Aim of the task
Can you arrange the material from its start through the line containing "The height and width of the screenshot is (764, 984)." as a JSON list of strings, one string per line, with blank lines left out?

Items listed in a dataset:
▬▬▬▬▬▬

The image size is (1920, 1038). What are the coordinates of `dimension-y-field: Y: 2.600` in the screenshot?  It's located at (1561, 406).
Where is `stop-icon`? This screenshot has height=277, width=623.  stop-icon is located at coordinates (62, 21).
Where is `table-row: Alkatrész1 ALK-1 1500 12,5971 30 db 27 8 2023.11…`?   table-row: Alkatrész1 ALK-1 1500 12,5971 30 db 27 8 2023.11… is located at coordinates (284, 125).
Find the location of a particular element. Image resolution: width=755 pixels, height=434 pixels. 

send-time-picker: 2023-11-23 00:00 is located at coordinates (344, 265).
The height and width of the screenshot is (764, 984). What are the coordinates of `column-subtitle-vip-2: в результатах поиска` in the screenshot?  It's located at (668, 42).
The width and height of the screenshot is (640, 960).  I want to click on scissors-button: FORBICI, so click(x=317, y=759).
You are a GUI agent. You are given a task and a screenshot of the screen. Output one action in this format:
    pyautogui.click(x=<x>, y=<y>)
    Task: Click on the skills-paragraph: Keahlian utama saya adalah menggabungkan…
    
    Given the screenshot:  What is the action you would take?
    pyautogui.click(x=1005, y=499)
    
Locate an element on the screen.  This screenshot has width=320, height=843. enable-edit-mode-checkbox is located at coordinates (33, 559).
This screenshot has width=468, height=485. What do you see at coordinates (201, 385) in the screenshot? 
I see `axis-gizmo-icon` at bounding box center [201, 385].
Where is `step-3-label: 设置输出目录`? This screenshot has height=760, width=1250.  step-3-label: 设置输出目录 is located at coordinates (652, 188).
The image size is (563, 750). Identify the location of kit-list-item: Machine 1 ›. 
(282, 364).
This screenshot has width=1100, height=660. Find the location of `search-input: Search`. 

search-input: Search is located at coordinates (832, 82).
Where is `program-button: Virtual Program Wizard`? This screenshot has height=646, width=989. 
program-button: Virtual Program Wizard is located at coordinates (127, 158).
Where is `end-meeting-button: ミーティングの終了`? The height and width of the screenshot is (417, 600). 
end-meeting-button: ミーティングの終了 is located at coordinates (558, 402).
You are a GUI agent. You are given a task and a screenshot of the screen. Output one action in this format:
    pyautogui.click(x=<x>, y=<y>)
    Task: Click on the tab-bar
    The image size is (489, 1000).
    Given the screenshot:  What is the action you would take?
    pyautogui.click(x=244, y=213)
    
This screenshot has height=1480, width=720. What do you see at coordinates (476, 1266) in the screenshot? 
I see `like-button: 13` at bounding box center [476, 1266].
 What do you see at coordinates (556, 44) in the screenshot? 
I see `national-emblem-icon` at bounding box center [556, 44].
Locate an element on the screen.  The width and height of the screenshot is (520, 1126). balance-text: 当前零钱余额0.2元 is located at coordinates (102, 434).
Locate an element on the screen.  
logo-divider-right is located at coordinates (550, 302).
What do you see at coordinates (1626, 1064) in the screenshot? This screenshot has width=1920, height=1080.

▬▬▬▬▬▬

Task result
[
  "The image size is (1920, 1038). What are the coordinates of `dimension-y-field: Y: 2.600` in the screenshot?  It's located at (1561, 406).",
  "Where is `stop-icon`? This screenshot has height=277, width=623.  stop-icon is located at coordinates (62, 21).",
  "Where is `table-row: Alkatrész1 ALK-1 1500 12,5971 30 db 27 8 2023.11…`?   table-row: Alkatrész1 ALK-1 1500 12,5971 30 db 27 8 2023.11… is located at coordinates (284, 125).",
  "Find the location of a particular element. Image resolution: width=755 pixels, height=434 pixels. ",
  "send-time-picker: 2023-11-23 00:00 is located at coordinates (344, 265).",
  "The height and width of the screenshot is (764, 984). What are the coordinates of `column-subtitle-vip-2: в результатах поиска` in the screenshot?  It's located at (668, 42)."
]